Nach diesem Befund entschlossen sich die Fischers, in die Bundesrepublik zurückzukehren. Dort, wo Bayer-Forscher in der ersten Hälfte des 20. Jahrhunderts die Pestizide entwickelt hatten, sollten doch auch die Behandlungsmethoden für die durch diese Substanzen hervorgerufenen Vergiftungserscheinungen am weitesten gediehen sein, dachte das Ehepaar - ein folgenreicher Irrtum. In Bayers homeland kann nicht sein, was nicht sein darf. Nicht die Chemie stimmt nicht, sondern der Mensch. »Wer nach einer Organophosphat-Vergiftung nicht innerhalb von zwei Wochen gestorben ist, bei dem ist nach der deutschen amtsmedizinischen Meinung alles psychosomatisch«, zitiert Siegfried Fischer den MCS-Experten Müller-Mohnssen. Mit diesem Verdikt müssen auch die Fischers leben. Einer wahren Menschenverfolgung sehen die Fischers sich ausgesetzt, »weil der Industrie das Wort ,Chemie' nicht passt«. Nicht auf ärztliches Unvermögen, sondern eindeutig auf den Druck von Bayer & Co. führt er die Ignoranz der Krankheit gegenüber zurück. Nur einmal schien sich eine Kehrtwende anzudeuten. Die SPD veranstaltete 1998 kurz vor der Bundestagswahl ein Hearing zum Thema »MCS« und versprach, die Krankheit offiziell anzuerkennen. Später wollte die Partei nichts mehr davon wissen. »Die hat uns zu 100 Prozent verraten«, empört sich der Mann.

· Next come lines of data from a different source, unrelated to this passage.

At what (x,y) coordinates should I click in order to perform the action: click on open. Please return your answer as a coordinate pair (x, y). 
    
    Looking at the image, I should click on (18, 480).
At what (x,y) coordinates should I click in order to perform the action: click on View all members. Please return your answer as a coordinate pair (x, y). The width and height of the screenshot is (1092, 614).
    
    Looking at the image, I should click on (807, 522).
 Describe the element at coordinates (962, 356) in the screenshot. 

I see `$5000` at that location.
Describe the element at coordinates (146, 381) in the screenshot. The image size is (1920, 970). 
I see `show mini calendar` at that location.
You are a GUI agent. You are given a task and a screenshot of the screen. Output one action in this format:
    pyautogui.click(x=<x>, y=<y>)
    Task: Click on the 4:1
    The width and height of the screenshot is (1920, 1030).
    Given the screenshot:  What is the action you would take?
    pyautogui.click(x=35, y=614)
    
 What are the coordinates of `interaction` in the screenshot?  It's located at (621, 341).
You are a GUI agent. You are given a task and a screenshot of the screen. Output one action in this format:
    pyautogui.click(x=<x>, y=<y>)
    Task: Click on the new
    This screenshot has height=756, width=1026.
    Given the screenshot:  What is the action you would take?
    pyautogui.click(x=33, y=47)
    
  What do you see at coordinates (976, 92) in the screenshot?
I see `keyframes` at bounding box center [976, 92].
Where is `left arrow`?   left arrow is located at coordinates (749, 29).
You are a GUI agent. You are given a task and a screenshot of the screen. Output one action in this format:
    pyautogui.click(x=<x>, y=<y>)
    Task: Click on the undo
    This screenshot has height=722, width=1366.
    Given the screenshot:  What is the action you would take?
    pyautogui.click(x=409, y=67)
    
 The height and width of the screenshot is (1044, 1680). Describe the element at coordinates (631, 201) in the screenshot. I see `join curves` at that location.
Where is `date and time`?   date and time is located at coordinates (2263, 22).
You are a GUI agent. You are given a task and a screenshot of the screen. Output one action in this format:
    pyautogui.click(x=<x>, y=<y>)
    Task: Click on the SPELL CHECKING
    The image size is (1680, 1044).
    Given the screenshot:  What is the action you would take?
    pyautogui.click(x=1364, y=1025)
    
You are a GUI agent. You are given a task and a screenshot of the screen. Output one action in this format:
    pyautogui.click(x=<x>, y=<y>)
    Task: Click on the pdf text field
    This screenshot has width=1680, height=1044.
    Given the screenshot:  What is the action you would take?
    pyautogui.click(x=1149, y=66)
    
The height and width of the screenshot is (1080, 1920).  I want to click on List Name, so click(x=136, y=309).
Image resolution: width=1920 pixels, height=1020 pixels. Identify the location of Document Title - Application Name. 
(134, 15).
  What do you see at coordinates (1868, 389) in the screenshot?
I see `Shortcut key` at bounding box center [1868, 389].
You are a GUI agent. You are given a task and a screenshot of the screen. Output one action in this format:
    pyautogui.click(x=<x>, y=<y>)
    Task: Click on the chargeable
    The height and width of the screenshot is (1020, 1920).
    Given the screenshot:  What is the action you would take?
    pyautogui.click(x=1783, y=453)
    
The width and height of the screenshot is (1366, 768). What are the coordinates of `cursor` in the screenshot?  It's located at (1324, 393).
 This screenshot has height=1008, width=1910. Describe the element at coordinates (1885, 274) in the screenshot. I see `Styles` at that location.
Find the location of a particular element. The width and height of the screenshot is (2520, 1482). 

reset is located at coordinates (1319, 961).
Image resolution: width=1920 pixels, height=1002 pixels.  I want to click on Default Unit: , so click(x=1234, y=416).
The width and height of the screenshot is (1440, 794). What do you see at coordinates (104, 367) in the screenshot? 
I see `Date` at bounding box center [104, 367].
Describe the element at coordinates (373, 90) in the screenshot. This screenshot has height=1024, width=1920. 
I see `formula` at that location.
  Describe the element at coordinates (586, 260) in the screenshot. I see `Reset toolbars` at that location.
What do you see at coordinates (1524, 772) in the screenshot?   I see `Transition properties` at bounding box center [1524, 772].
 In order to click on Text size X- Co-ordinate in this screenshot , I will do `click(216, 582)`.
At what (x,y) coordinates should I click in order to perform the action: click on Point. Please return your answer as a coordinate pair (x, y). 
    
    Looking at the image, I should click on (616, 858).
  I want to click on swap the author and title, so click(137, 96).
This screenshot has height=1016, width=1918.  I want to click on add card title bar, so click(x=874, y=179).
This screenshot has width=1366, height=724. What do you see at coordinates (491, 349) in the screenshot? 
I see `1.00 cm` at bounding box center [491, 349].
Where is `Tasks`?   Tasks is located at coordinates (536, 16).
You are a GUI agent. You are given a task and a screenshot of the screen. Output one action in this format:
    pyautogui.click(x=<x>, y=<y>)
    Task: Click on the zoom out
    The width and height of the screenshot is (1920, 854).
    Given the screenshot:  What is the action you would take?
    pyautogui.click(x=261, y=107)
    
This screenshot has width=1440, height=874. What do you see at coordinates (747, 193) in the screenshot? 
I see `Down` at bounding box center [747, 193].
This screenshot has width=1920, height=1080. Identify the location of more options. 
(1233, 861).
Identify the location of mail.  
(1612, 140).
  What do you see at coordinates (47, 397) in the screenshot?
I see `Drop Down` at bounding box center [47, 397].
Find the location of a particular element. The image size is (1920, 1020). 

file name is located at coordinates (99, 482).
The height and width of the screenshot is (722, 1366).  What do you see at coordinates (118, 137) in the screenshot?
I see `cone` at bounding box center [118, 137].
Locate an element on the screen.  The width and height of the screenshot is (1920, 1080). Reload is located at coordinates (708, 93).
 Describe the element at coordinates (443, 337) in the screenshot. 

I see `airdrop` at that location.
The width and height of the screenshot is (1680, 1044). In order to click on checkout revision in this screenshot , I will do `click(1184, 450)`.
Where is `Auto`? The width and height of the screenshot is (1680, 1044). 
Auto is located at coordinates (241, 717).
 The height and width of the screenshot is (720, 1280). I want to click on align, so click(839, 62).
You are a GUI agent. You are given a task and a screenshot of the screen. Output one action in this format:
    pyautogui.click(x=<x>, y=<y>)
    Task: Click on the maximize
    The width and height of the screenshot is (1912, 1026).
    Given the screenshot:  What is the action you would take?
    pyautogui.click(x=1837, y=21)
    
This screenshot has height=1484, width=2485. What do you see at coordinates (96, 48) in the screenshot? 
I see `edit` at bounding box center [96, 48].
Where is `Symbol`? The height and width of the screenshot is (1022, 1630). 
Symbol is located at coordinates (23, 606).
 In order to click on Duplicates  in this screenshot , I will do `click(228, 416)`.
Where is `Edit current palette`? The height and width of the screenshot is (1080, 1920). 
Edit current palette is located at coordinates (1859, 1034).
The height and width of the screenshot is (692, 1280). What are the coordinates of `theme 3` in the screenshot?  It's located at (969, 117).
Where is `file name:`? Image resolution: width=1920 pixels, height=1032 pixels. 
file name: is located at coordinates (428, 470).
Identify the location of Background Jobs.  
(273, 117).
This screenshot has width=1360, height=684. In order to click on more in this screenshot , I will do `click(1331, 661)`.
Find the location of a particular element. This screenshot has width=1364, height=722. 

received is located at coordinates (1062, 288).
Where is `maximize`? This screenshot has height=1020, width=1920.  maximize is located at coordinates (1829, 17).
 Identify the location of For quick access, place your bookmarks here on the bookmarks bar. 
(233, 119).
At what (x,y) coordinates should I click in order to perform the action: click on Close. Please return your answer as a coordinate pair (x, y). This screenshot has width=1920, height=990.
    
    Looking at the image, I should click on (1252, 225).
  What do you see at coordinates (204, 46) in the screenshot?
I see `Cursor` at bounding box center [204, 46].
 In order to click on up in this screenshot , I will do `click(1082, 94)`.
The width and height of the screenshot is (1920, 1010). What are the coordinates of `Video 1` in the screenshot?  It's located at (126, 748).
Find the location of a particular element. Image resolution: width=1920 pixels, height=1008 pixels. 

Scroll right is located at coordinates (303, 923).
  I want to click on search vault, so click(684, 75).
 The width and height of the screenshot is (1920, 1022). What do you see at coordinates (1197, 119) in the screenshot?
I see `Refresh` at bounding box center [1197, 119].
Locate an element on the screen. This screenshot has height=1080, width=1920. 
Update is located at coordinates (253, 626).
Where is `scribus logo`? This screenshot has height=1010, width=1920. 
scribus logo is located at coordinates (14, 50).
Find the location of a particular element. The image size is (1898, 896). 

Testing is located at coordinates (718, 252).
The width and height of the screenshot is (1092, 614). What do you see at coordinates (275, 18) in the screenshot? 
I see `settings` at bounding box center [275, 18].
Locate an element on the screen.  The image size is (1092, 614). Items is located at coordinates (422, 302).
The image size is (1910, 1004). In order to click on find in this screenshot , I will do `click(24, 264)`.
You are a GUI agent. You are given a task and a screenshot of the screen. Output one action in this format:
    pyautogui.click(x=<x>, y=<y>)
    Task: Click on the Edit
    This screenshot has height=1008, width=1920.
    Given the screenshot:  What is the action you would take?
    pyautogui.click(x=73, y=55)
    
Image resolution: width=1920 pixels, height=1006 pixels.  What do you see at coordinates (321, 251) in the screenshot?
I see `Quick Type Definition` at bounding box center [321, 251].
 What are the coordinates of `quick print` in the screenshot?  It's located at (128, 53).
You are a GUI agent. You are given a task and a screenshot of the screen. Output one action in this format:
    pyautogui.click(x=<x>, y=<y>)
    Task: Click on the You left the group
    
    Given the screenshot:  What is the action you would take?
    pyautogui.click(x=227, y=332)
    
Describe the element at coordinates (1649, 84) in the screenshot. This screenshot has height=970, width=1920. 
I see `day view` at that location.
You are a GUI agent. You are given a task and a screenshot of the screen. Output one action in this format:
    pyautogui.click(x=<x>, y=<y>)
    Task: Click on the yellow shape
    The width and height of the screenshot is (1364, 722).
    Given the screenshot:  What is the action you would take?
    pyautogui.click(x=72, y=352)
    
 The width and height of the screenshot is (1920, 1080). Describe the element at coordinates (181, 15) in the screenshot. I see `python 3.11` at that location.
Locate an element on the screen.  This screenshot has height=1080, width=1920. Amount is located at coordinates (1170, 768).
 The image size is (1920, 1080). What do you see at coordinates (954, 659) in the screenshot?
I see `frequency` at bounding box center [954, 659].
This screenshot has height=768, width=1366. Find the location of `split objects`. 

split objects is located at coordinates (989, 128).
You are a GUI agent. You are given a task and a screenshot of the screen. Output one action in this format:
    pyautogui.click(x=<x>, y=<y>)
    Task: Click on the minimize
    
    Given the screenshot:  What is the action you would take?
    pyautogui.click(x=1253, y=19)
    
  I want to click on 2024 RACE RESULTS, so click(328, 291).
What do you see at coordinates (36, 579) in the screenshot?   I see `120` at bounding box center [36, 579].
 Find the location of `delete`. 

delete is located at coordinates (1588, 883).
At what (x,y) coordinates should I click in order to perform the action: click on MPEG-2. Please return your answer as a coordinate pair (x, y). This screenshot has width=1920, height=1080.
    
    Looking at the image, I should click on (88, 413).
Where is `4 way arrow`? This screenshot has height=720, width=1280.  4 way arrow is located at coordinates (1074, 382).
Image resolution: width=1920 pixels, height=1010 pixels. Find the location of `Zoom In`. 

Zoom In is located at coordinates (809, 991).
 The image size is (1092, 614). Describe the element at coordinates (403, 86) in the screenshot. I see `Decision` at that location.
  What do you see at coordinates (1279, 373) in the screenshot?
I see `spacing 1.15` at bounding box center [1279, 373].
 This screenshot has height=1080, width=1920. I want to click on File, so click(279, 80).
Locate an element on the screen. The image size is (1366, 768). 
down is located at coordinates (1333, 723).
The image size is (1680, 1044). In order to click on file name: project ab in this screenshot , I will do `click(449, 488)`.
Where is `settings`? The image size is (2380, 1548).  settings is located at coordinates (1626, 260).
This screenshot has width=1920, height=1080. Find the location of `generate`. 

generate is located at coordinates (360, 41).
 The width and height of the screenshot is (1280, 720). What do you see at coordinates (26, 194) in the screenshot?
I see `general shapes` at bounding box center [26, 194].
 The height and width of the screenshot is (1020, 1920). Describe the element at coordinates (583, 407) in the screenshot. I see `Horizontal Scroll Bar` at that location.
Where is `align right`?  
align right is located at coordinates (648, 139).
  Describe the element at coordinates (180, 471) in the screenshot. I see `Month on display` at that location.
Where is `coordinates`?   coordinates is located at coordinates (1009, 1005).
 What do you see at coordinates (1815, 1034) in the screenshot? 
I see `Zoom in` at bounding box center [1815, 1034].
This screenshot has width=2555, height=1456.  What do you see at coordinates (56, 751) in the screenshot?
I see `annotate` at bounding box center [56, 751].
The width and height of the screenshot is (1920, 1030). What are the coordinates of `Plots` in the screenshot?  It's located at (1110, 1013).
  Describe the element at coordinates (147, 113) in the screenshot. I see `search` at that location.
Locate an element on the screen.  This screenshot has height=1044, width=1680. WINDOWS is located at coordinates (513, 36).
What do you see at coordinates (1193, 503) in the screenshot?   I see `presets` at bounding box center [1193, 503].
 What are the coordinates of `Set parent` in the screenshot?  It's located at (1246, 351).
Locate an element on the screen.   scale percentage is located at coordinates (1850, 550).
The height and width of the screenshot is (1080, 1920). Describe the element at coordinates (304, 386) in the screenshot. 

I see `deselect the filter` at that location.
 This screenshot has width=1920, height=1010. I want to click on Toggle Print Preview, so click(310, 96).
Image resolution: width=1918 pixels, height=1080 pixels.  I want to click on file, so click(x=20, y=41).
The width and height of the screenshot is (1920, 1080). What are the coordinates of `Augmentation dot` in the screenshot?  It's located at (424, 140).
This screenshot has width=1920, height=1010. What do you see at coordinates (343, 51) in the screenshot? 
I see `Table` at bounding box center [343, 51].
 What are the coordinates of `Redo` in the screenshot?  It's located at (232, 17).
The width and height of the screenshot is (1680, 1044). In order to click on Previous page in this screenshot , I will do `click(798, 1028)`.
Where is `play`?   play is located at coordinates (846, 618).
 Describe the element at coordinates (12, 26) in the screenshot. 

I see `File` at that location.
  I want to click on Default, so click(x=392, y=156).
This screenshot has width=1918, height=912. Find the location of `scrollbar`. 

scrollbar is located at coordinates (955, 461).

Dabei hat Fischer zufolge der Anschlag in der U-Bahn von Tokio mit dem Bayer-Gift Sarin noch einmal eindeutig Aufschluss über MCS gegeben. Die unterschiedlichsten Reaktionsweisen zeigten sich. 12 Menschen starben sofort, einige konnten sich nicht mehr bewegen, bei nicht wenigen versagte das Sprachzentrum, andere wiederum blieben unversehrt. Welche Symptome sich herausbildeten, hing von der Konstitution der Einzelnen ab, dass sie aber alle auf das Sarin als Auslöser zurückgingen und nicht etwa dem subjektiven Faktor geschuldet waren, darin waren sich die Fachleute einig.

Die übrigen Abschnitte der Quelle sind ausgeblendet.